There are several different data format supported by A100 mma. instruction like m8n32k16, m16n16k16. However, I find that there are only 4 tensor core per SM on the A100. I just wonder how many mma instructions like m8n32k16 can make a fully use of a SM? What is the preferable num? For example, if I just have 2 threadblocks on a SM and each block has 4 warps, I identify this method as there are 8 mma instructions on a SM.
Normally the Tensor Cores execute 1 tensor core instruction at a time (+ pipelining). There are two pipelines for INT and FP Tensor Cores, but in my experience they cannot be used concurrently to increase the instruction throughput. It could be that the A100 has a separate FP64 Tensor Core pipeline, but would probably also not increase instruction throughput.

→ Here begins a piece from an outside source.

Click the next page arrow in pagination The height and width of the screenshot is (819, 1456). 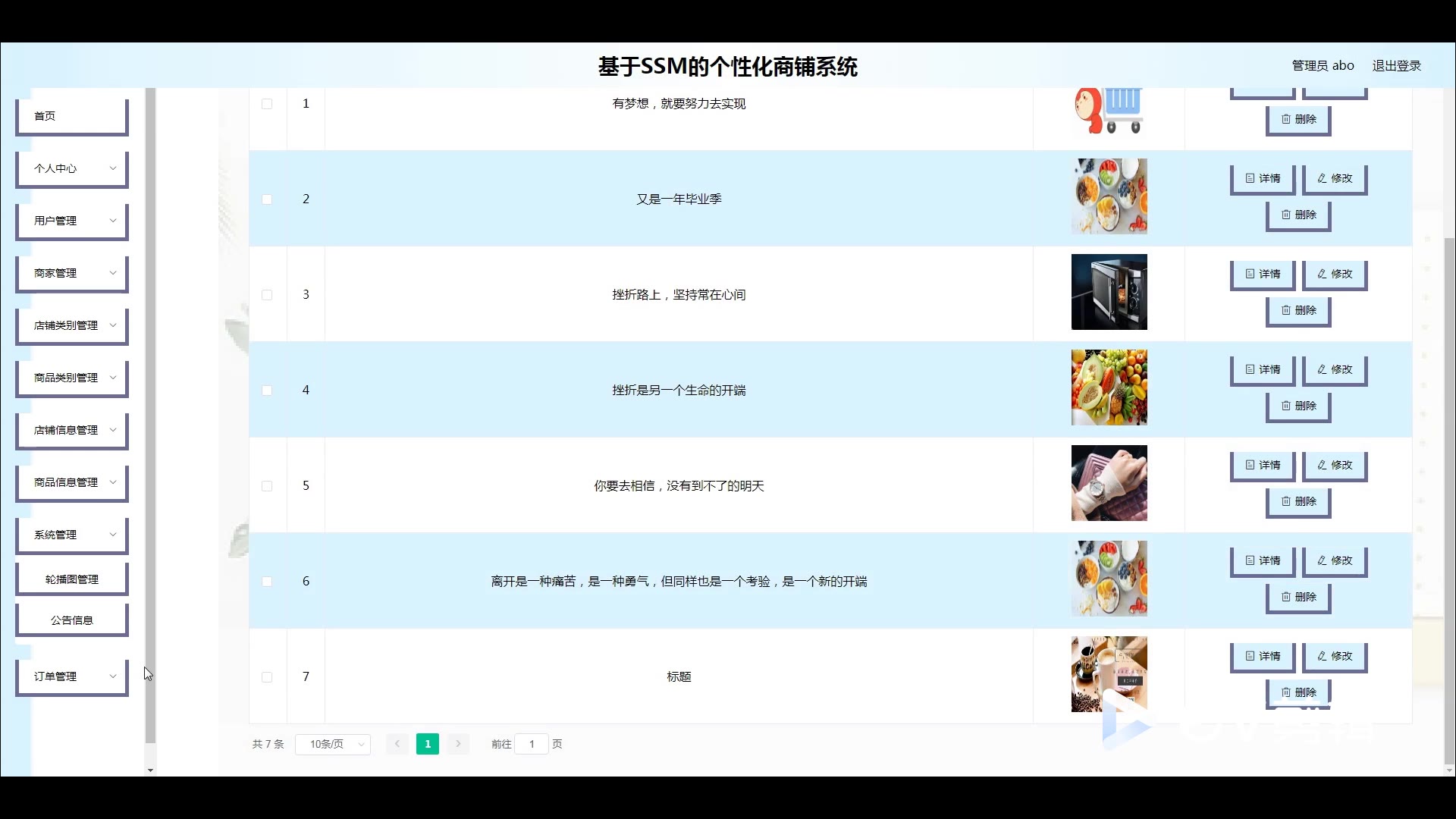click(x=458, y=744)
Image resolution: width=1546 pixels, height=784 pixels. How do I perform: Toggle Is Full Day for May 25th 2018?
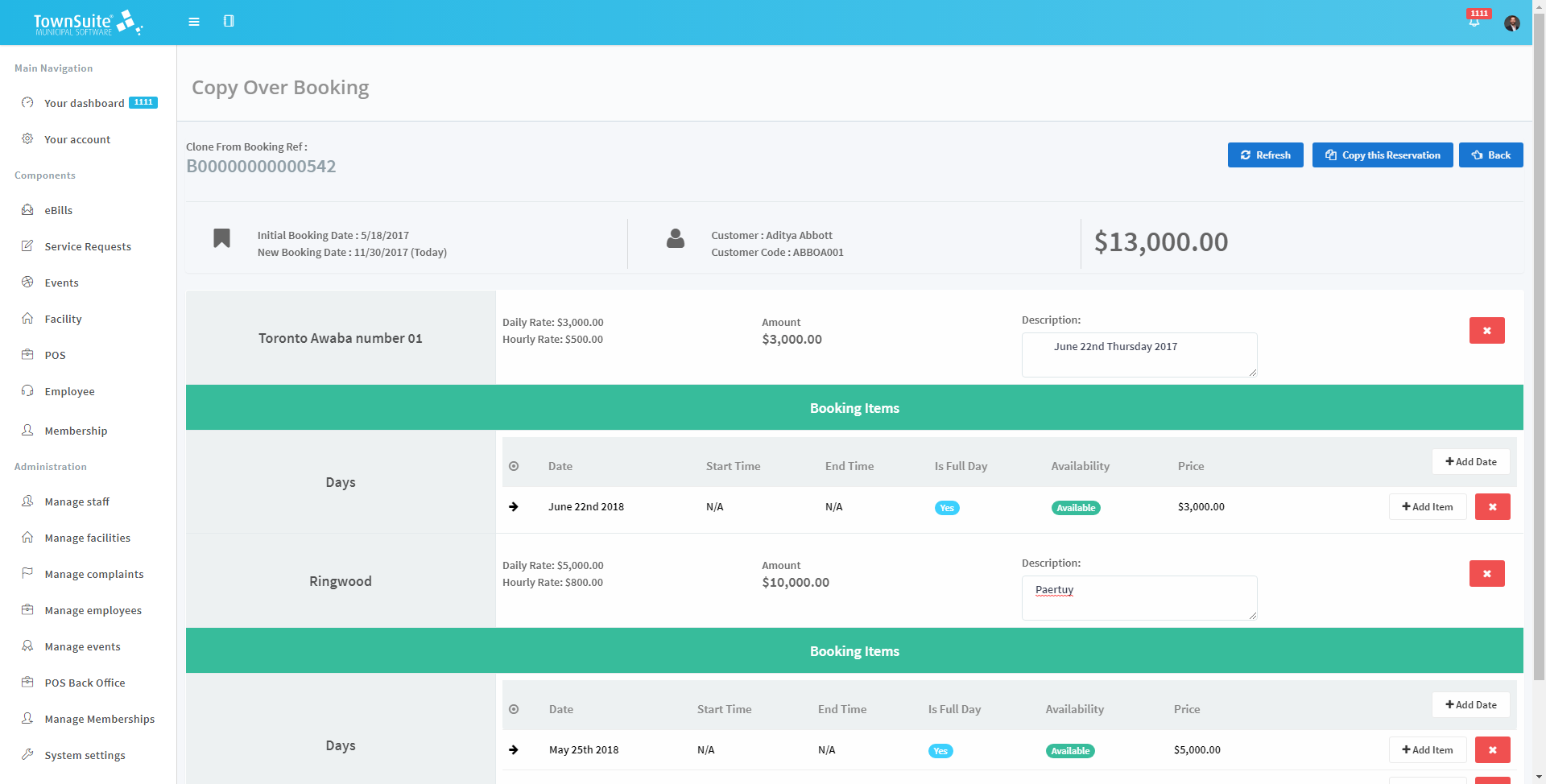(940, 750)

Using different shapes for the same data formats will definitely not run in parallel.
Each of the 4 SM Partitions has one tensor core. But run enough warps per SM Partition to make sure they get full occupation.
So how many warps is usually recommanded to have per SM? Is 4 enough?
Usually between 8 and 32 are good numbers. If you have a Tensor Core heavy warp, then 4 can give quite good results already, but better have at least 8. If you acccess global device memory, then it depends on the amount of caching possible.
Thanks!
This topic was automatically closed 14 days after the last reply. New replies are no longer allowed.